Dans les Pyrénées, le phénomène ne date pas d’hier. L’Observatoire du Parc national rappelle qu’« originellement, les lacs de montagne sont apiscicoles », autrement dit dépourvus de poissons. Et encore une bonne idée de nos ancêtres… « les premières traces retrouvées dans les archives remontent au Moyen Âge ». Comme quoi, le rempoissonnement ne date pas exactement du dernier week-end d’ouverture de la pêche. Les introductions se sont ensuite intensifiées avec le développement de la pêche dans les lacs de montagne.
Le problème, c’est que rajouter un poisson dans un écosystème qui fonctionnait très bien sans lui, ce n’est pas juste ajouter un nouveau colocataire dans la coloc.
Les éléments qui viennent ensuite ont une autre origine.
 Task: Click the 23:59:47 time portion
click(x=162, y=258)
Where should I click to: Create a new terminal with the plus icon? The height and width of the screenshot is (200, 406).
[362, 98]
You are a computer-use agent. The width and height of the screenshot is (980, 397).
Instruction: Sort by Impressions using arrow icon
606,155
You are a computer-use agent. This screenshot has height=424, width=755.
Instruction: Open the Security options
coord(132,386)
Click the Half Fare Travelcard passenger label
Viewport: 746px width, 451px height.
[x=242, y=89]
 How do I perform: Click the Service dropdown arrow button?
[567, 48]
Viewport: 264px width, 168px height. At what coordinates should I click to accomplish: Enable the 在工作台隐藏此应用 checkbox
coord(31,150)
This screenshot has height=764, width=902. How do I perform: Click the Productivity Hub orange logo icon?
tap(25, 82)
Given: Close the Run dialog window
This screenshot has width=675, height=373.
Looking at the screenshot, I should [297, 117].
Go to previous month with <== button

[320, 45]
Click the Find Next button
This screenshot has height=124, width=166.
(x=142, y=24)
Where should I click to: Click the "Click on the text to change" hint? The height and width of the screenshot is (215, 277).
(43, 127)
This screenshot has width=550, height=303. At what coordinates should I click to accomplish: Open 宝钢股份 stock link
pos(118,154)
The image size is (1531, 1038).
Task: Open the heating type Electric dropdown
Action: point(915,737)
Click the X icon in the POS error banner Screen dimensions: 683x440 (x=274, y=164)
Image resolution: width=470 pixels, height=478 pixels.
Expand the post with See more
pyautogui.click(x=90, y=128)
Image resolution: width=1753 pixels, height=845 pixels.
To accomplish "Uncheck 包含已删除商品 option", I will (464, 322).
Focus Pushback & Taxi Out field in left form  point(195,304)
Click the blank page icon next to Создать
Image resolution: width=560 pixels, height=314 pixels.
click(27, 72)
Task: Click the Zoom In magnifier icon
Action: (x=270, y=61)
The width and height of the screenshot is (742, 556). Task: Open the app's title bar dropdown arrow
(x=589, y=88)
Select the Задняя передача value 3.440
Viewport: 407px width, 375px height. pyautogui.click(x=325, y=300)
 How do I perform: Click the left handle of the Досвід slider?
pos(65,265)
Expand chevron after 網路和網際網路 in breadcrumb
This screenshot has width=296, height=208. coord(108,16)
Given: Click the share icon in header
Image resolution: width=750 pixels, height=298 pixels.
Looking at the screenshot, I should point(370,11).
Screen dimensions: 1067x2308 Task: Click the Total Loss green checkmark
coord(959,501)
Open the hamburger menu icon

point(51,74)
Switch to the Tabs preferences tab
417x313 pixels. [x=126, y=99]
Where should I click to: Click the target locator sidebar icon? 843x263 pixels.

C’est aussi faire entrer un prédateur qui va commencer à taper dans le garde-manger des voisins. « L’introduction de poissons peut entraîner une diminution de l’abondance de certains invertébrés qui vivent sur le fond », précise Victor.
Et dans certains lacs, on essaye désormais de faire marche arrière et de rendre les clés aux habitants d’origine.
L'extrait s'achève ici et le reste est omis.